For Web pages, a style sheet performs a similar function, allowing the designer to ensure an underlying consistency across a site's pages. The style elements can be specified once for the entire document by either imbedding the style rules in the document heading or cross-referring (linking to or importing) a separate style sheet. A browser may allow the user to override some or all of the style sheet attributes.
A cascading style sheet is a style sheet that anticipates that other style sheets will either fill in or override the overall style sheet. This provides the designer the advantage of being able to rely on the basic style sheet when desired and overriding it when desired. The filling in or overriding can occur on a succession of "cascading" levels of style sheets. For example, one style sheet could be created and linked to from every Web page of a Web site as the overall style sheet. For any portion of a page that included a certain kind of content such as a catalog of products, another style sheet that amends the basic style sheet could be linked to. And within the span of that style sheet, yet another style sheet could be specified as applying to a particular type of product display.

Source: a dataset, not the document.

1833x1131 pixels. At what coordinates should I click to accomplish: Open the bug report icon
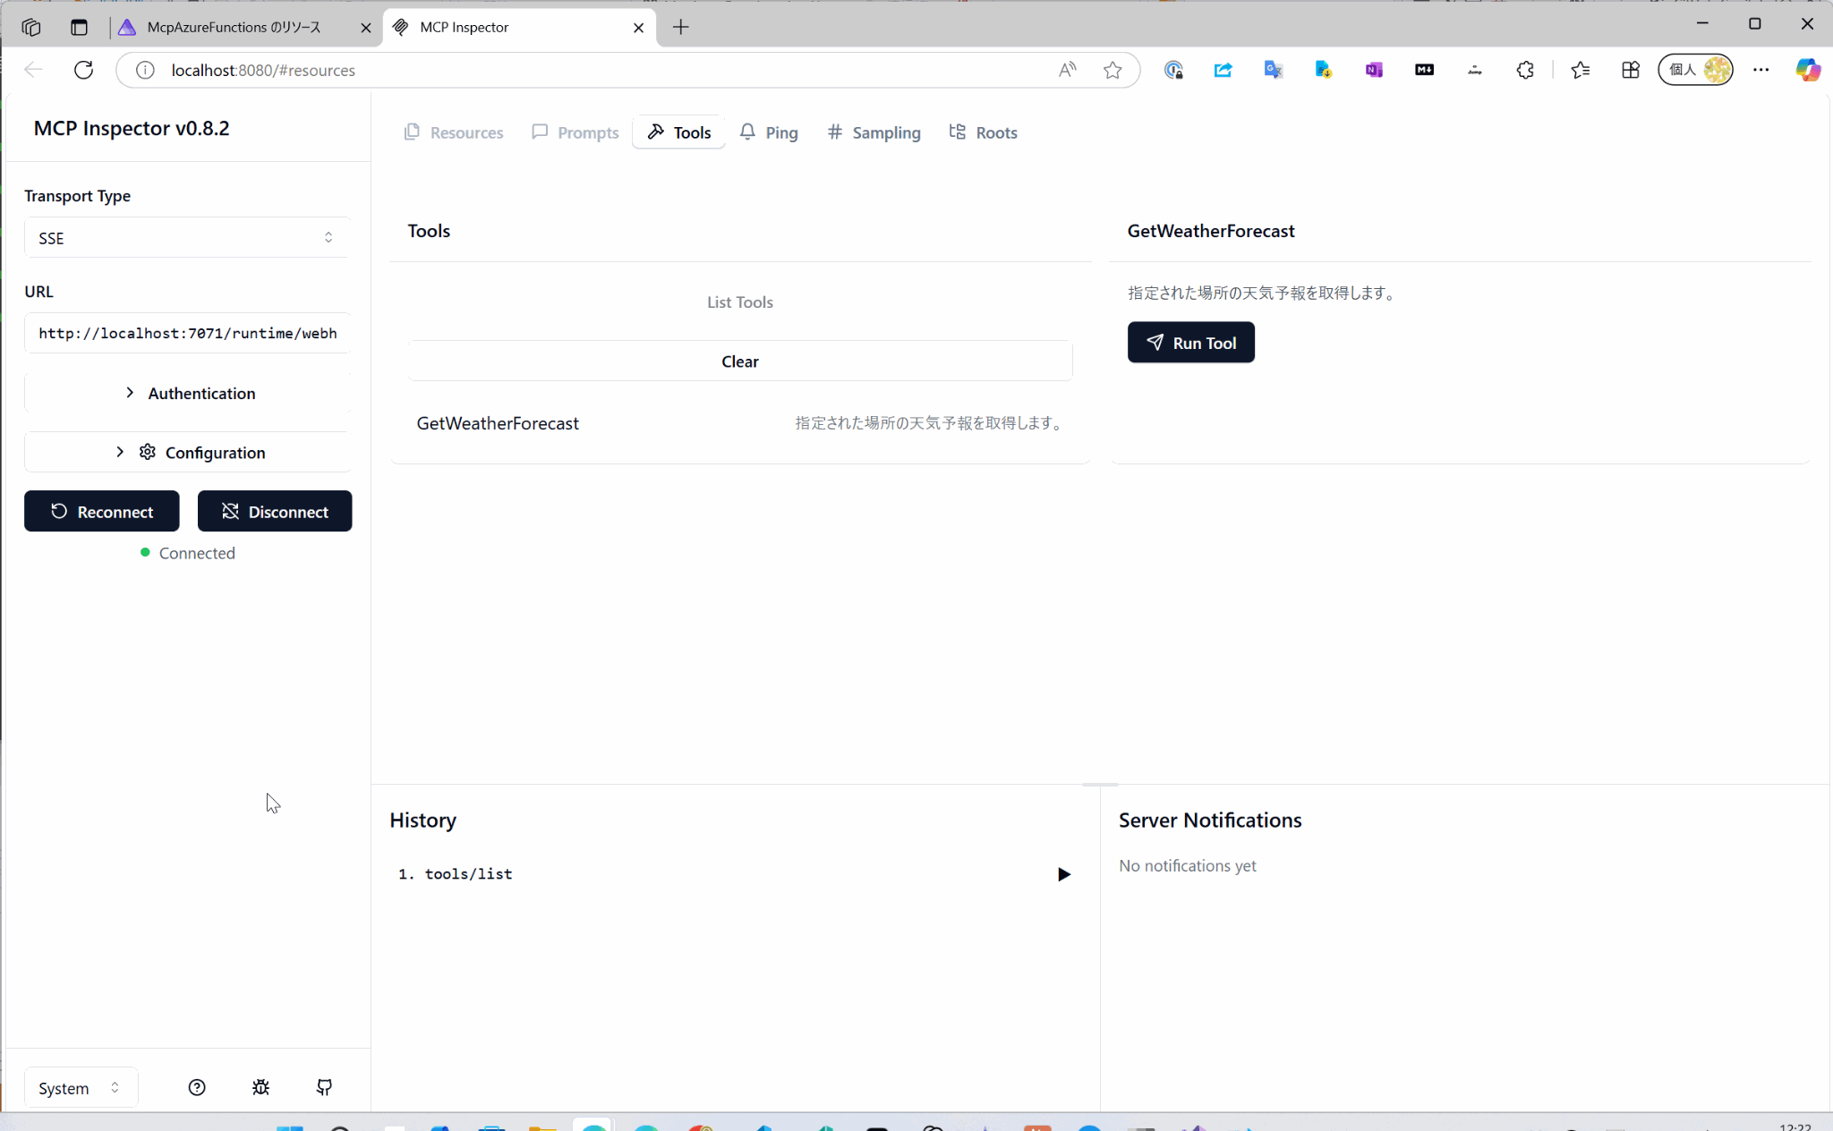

When creating Web pages, the use of style sheets is now recommended by the World Wide Web Consortium. The latest version of the Hypertext Markup Language, HTML 4.0, while continuing to support older tags, indicates which ones should be replaced by the use of style sheet specifications. The Web's Cascading Style Sheets, level 1 (CSSL1) is a recommendation for cascading style sheets that has been developed by a working group of the World Wide Web Consortium (W3C).